┌────────

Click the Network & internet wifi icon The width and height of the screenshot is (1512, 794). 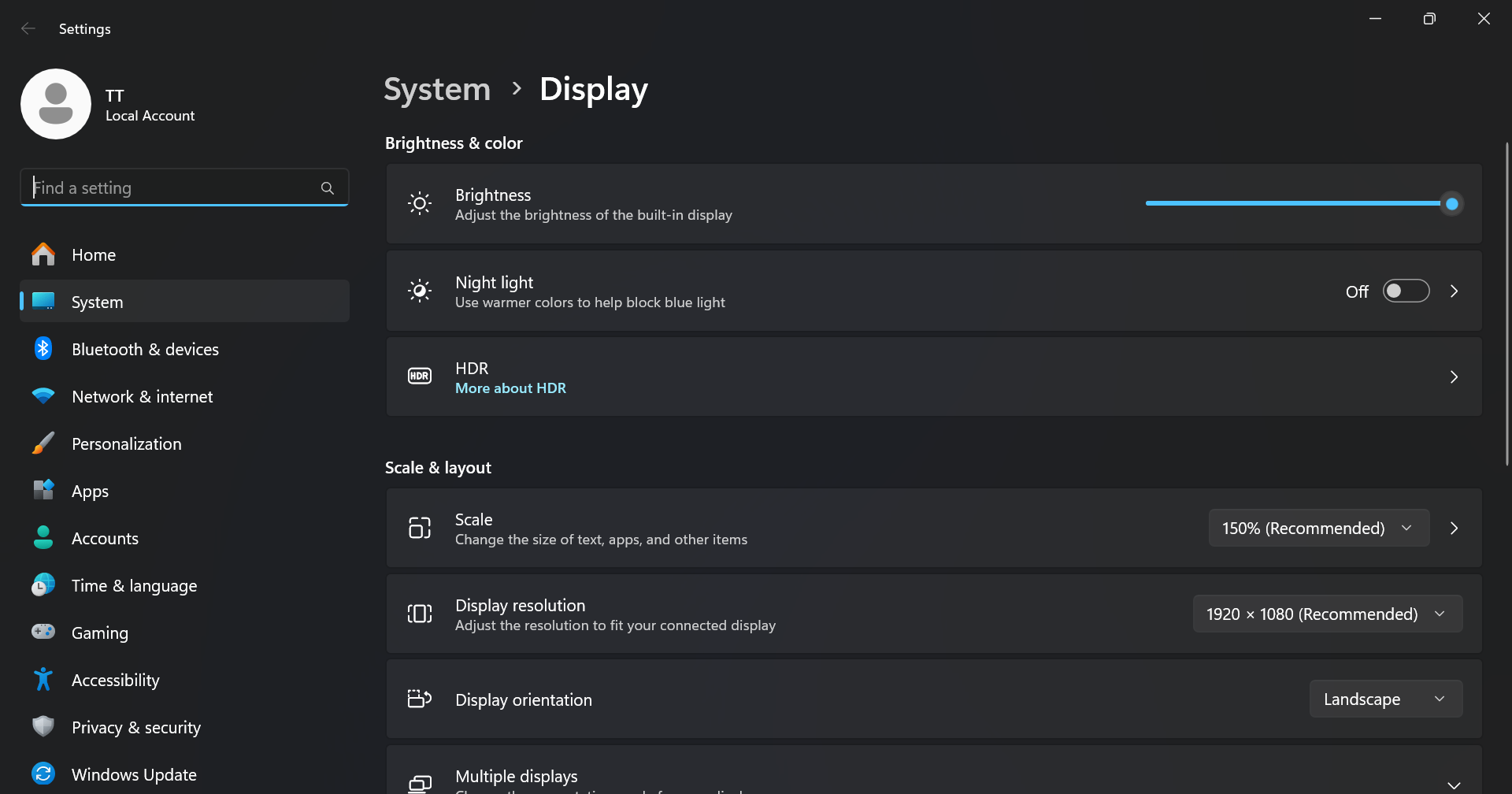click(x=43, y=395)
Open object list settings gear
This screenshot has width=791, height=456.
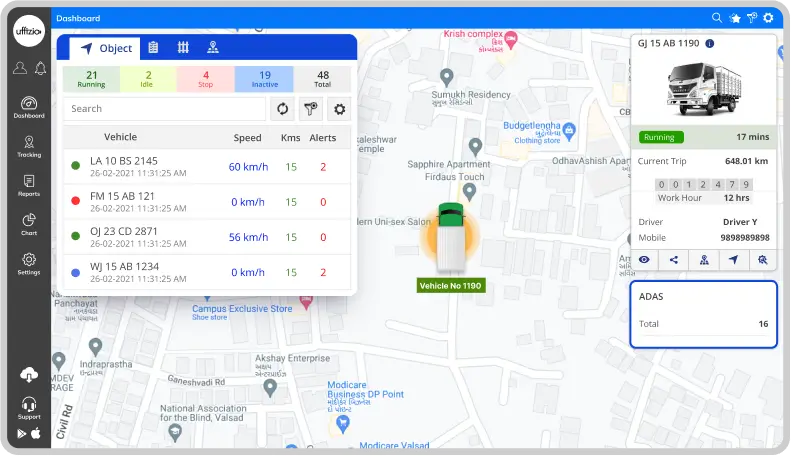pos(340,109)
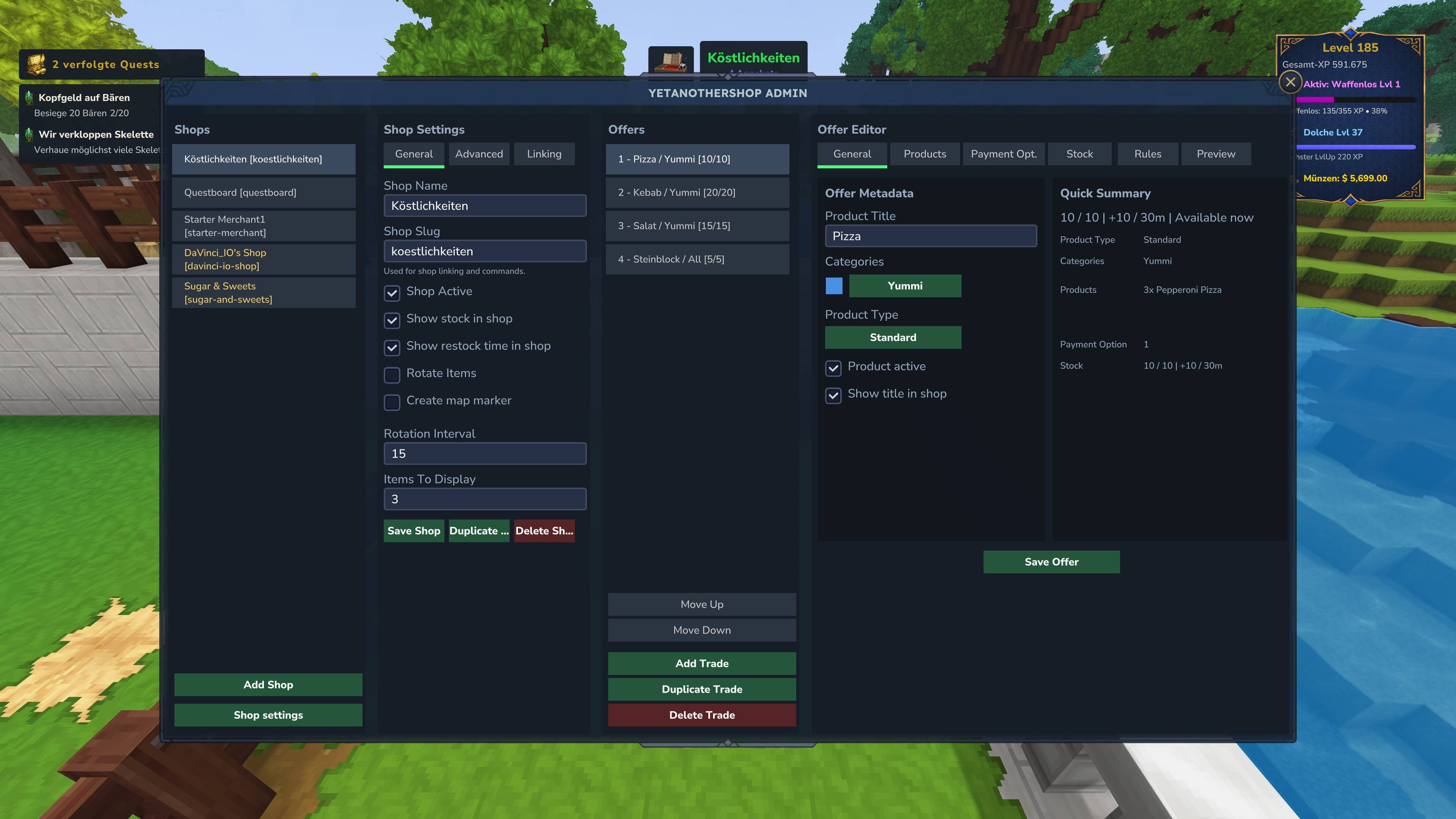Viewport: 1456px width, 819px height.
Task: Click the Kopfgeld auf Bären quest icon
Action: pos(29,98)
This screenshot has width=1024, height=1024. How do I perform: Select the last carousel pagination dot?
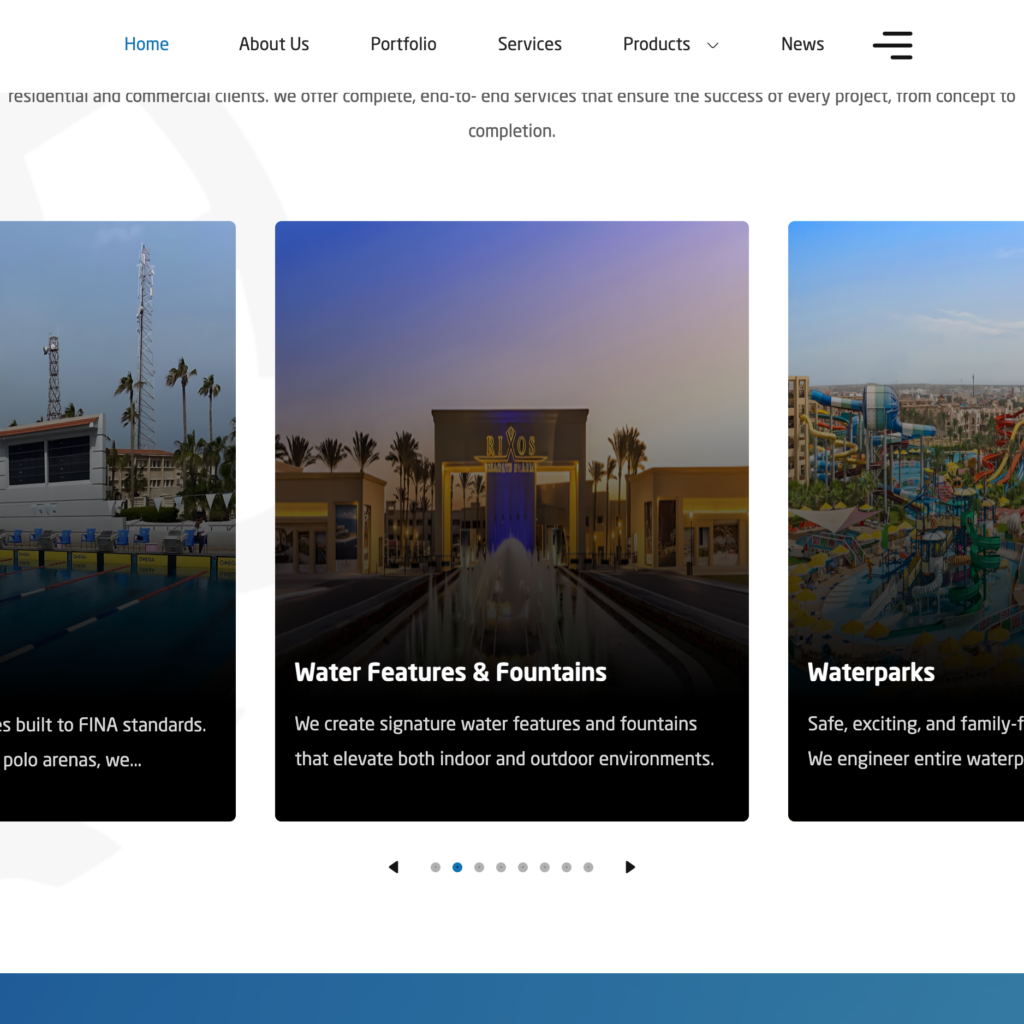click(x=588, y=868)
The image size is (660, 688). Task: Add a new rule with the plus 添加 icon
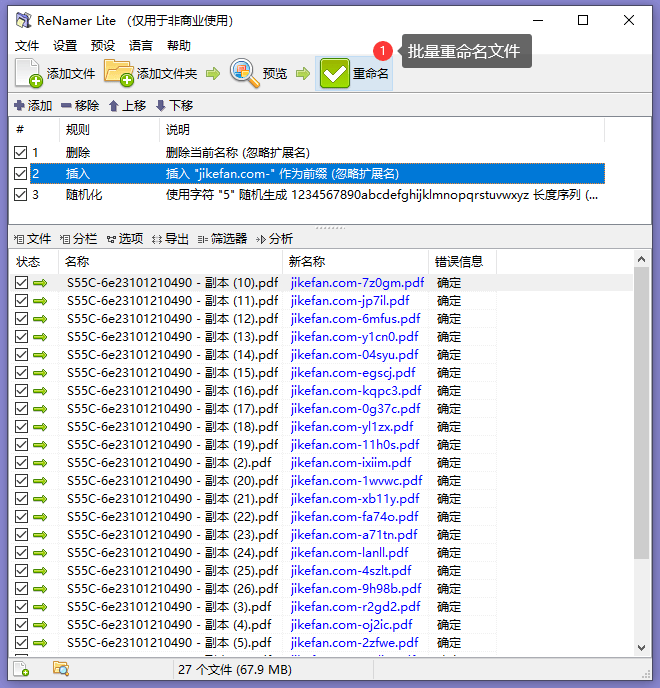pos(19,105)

└────────

### [PROBLEM DESCRIPTION]
Beginning with the line that contains "This screenshot has width=791, height=456.", reproduce every line through the end of the records above exactly, leaving pictures out.

### [ANSWER BELOW]
This screenshot has width=791, height=456.
pos(340,109)
Viewport: 1456px width, 819px height.
Task: Click the Kopfgeld auf Bären quest icon
Action: pos(29,98)
This screenshot has width=1024, height=1024. How do I perform: Select the last carousel pagination dot?
click(x=588, y=868)
The image size is (660, 688). Task: Add a new rule with the plus 添加 icon
pos(19,105)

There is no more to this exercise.